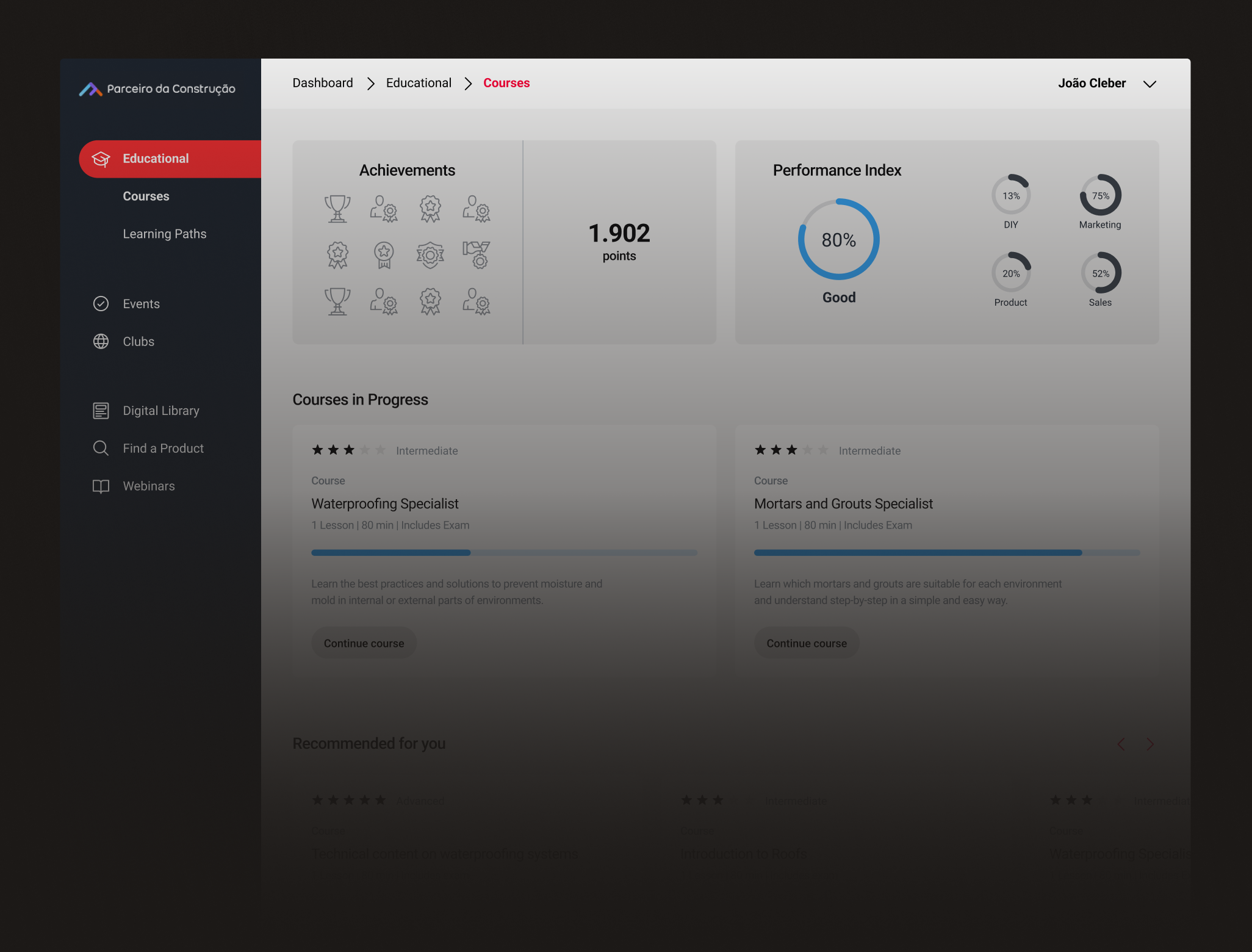Click the Find a Product magnifier icon

(x=100, y=448)
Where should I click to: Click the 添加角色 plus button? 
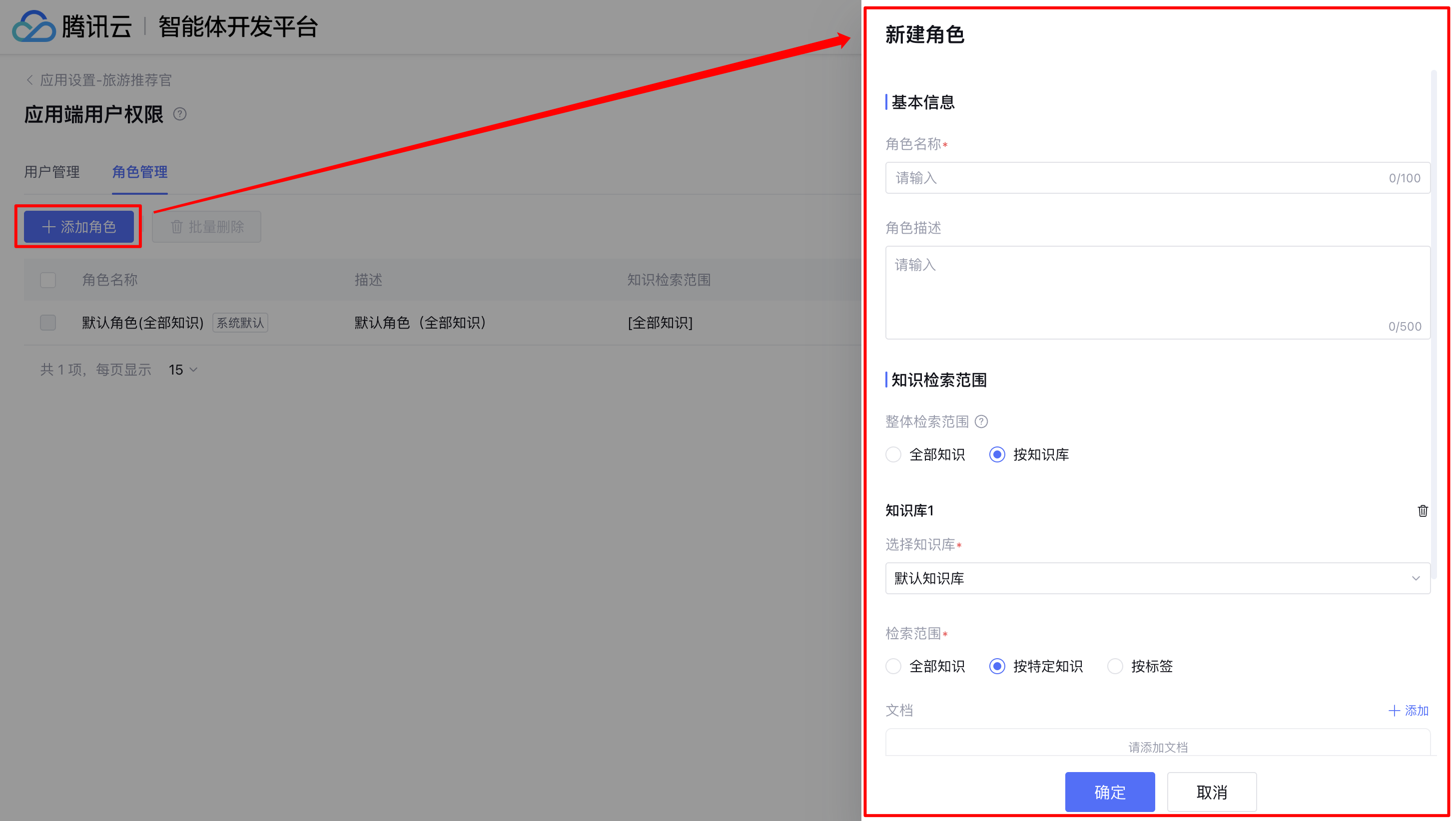coord(79,227)
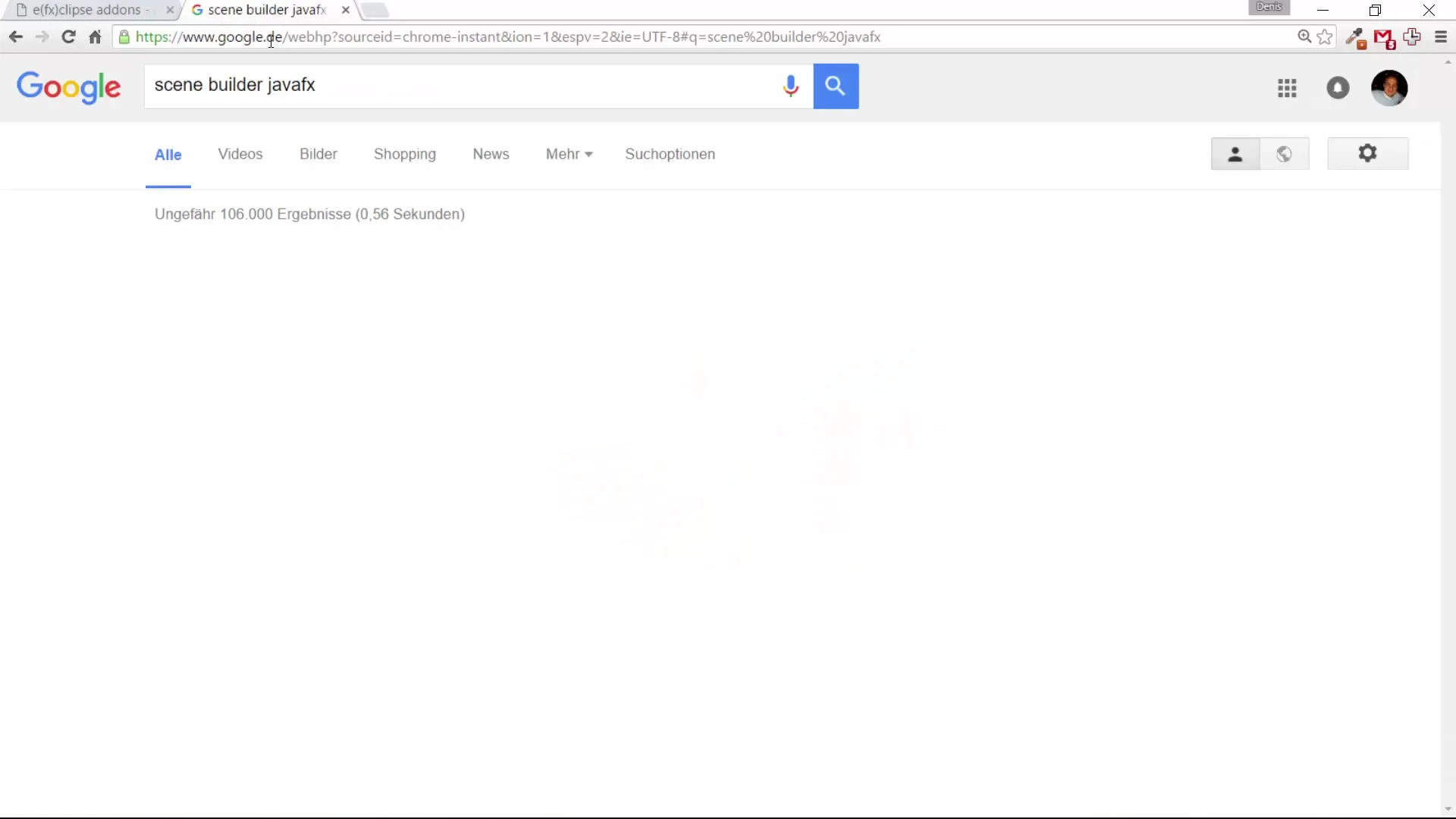
Task: Hide private results with globe toggle
Action: point(1284,154)
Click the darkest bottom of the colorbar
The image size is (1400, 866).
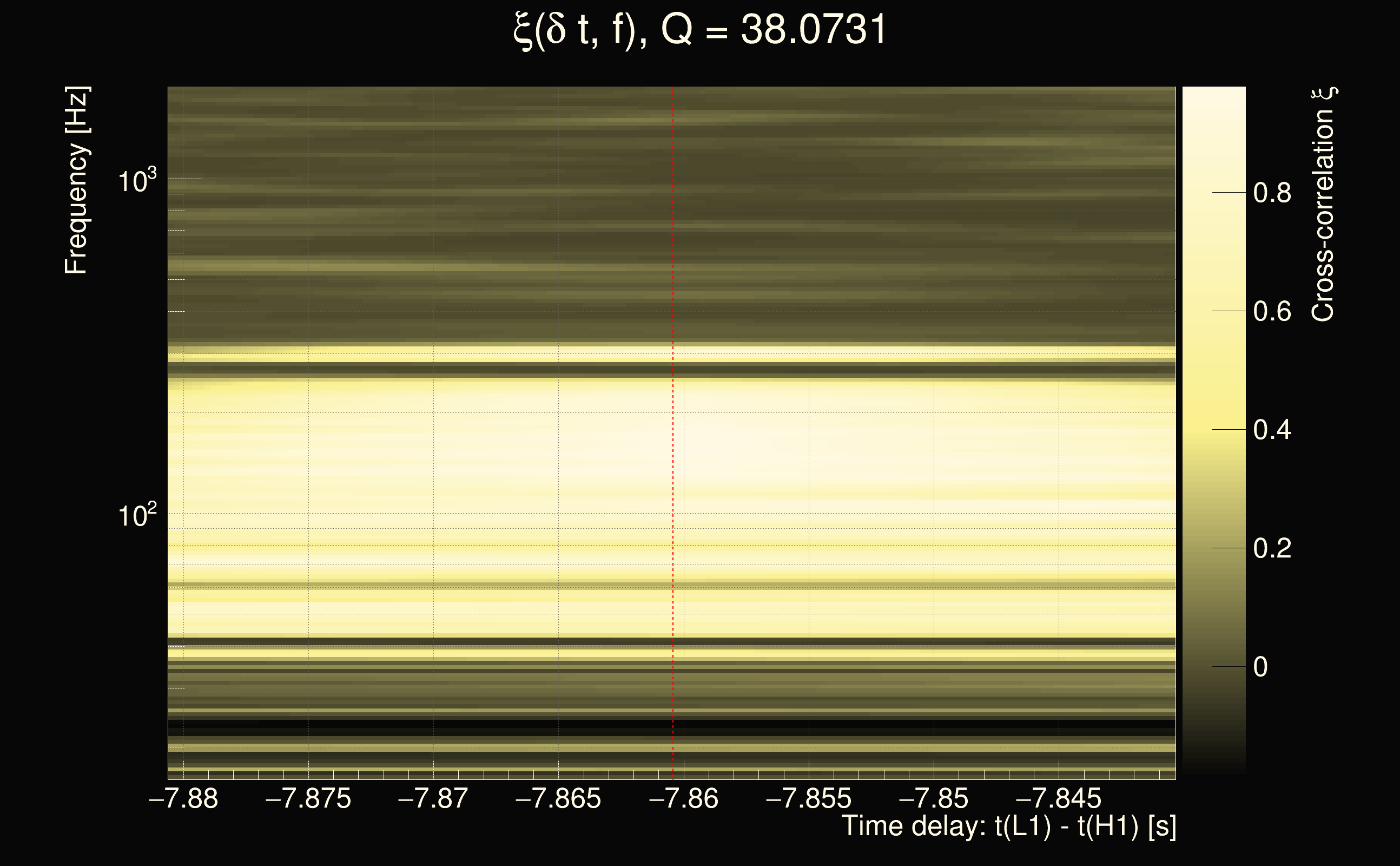coord(1213,769)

******************************

• TASK DETAILS
The lines from the one containing "Click the darkest bottom of the colorbar" through the last line of the data above are to be transcribed exactly, both included, with all pictures left out.

• OUTPUT
Click the darkest bottom of the colorbar
The image size is (1400, 866).
coord(1213,769)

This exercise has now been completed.